私は内孫として、祖父さん祖母さんにとても可愛がられた。私が三歳くらいの頃二人は日本火薬の火薬格納施設内の社宅に住んでいて、祖父さんが自転車で近くに住む我が家に私を迎えにきて数日を過ごし、また自転車で送ってくる。すると私は祖父さん家が良いと駄々をこねて、また祖父さんが自転車で連れ帰る。そして数日してまた同じことが繰り返され、祖父さんは何度も自転車で往復する羽目になった。今でも、昔ながらのでっかい自転車の後ろに座り、落ちないように祖父さんの腰をしっかり掴んで揺られている情景と、祖父さんのかすれた音の口笛と背中の匂いがはきっり記憶に遺る。
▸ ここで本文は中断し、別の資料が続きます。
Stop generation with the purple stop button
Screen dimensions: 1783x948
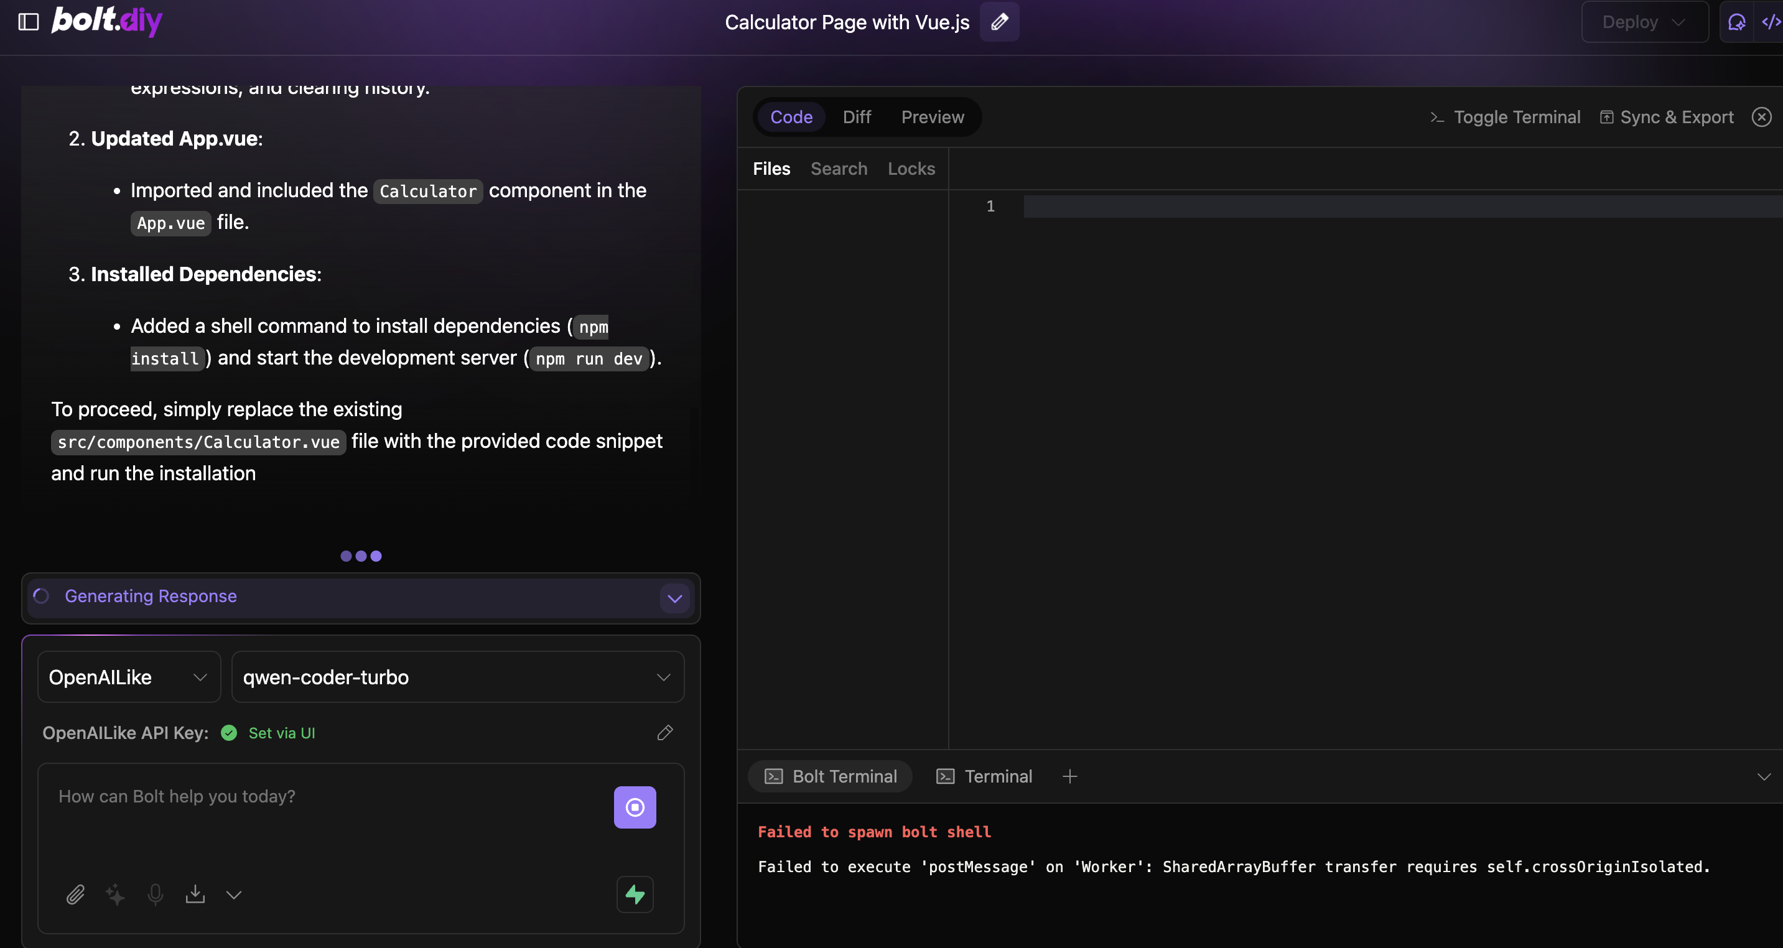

爺さんの家の玄関脇には、狐が二匹と狸が二匹ぶら下がっていた。それは、爺さんが仕掛けた罠にかかった獲物四匹である。内臓が抜かれ、目はガラス玉に、口の部分には金具が付けられている。足は四本付いたままだ。冬の寒い日に、この狐だか狸をその日の気分で首に巻き口の部分の金具を尻尾に挟むと襟巻きになる。胸の前に狐か狸の顔と尻尾が、足も四本肩辺りから垂れ下がるという、なかなかシュールな姿だが、これがとても暖かい。それはそうだ毛皮であるから。冬の自転車の荷台から三歳の私は狐狸の姿を眺めていた。

日本火薬を退職した祖父さんは、二世帯用の家を建て我が家族と同居を始めた。退職後の生活は典型的な晴耕雨読で、晴れた日は、近くの農家から借りた小さな畑で野菜を育て、雨の日は本を読むか、謡か、もしくは碁を打って過ごした。やがて、脊髄狭窄症を患い。寝たきりとなり、テレビで格闘技を観るのが楽しみだった。相撲、ボクシング、プロレス、中でも当時人気があったキックボクシングが好きで沢村忠の大ファンだった。

寝たきりでも酒は飲んでいた。八十八の米寿の祝いの宴席で、でっかいマグカップに並々と注がれた熱燗をストローでチューッと吸って飲んでいたが、確実に私よりも強く酔わなかった。

昭和60年の春、九〇歳で朝眠りから醒めず穏やかに逝った。

祖父さんの自転車の後ろで揺られていたあの頃を思い出すと、今に比べれば物は圧倒的になかったが、今よりも豊かで裕福であったと感じるのは何故だろう。